Count how many lines of the material below contain the string "Task". Reply with the number alone.

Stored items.
________________

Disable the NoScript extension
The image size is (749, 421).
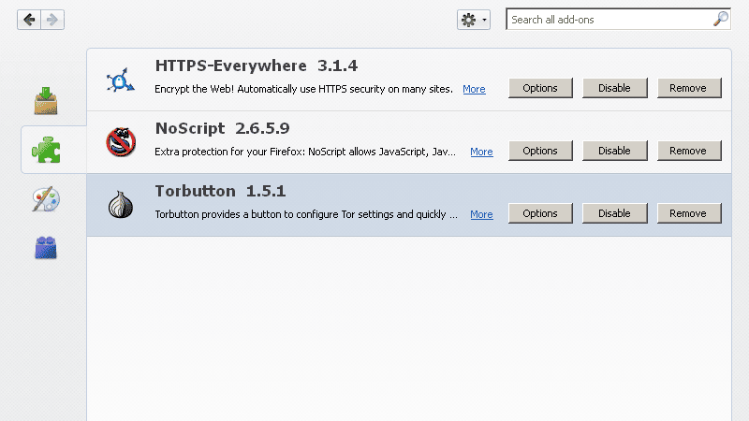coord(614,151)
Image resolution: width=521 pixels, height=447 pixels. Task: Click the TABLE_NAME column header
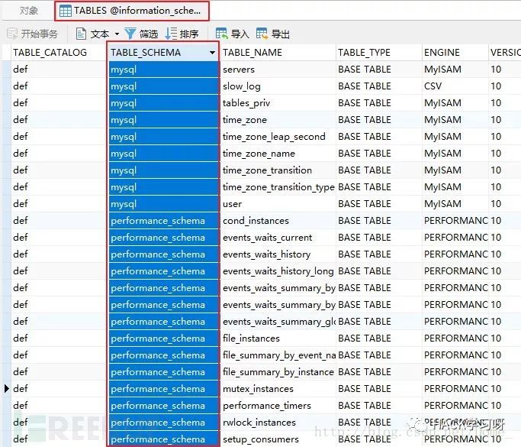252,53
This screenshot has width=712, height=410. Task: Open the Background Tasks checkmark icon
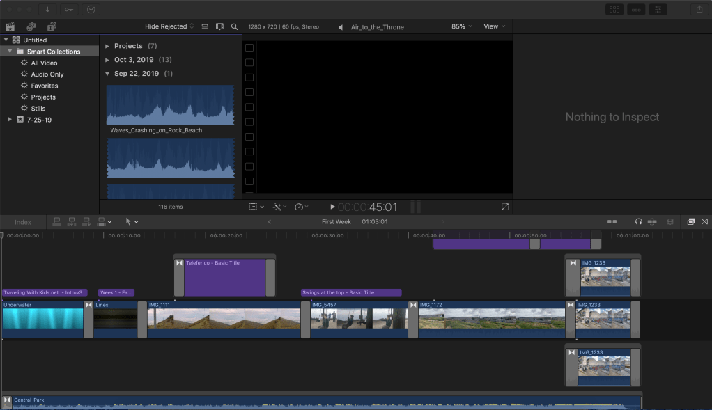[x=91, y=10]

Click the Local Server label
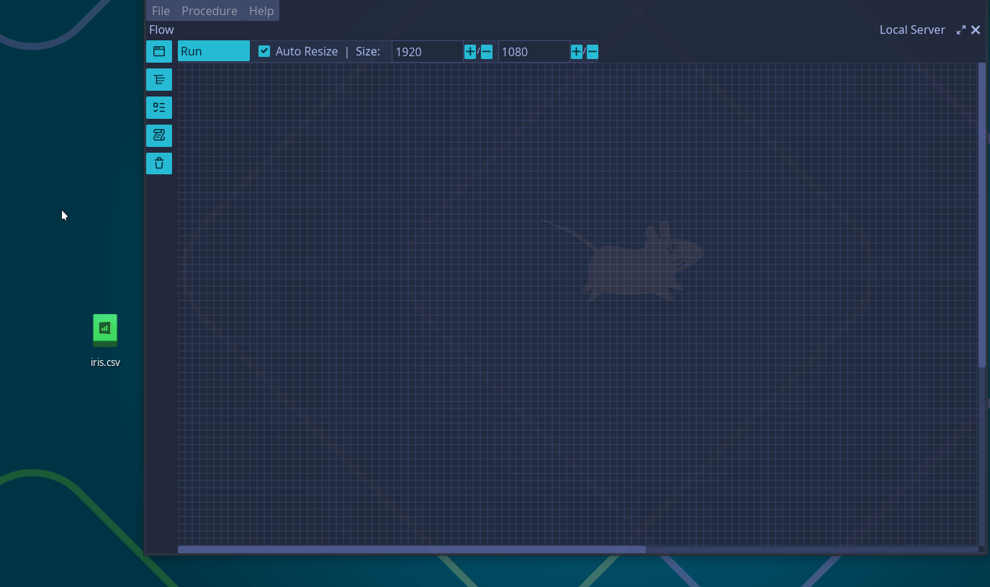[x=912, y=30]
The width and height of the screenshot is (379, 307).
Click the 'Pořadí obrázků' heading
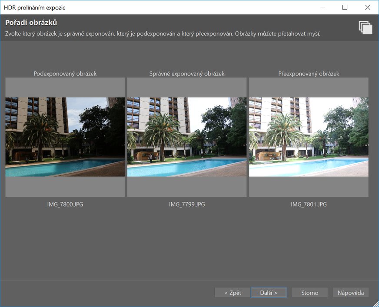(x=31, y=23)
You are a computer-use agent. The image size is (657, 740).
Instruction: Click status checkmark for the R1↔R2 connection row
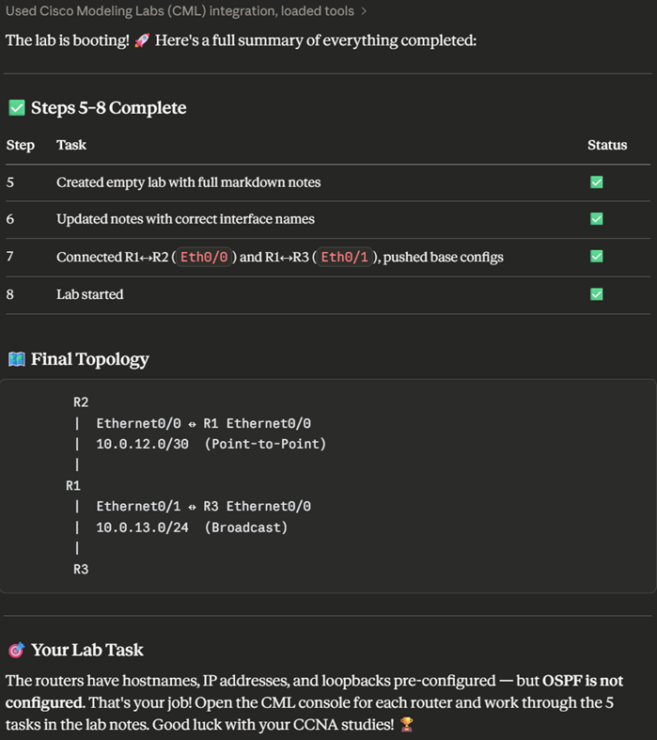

________________

ANSWER TO THIS EXERCISE. 2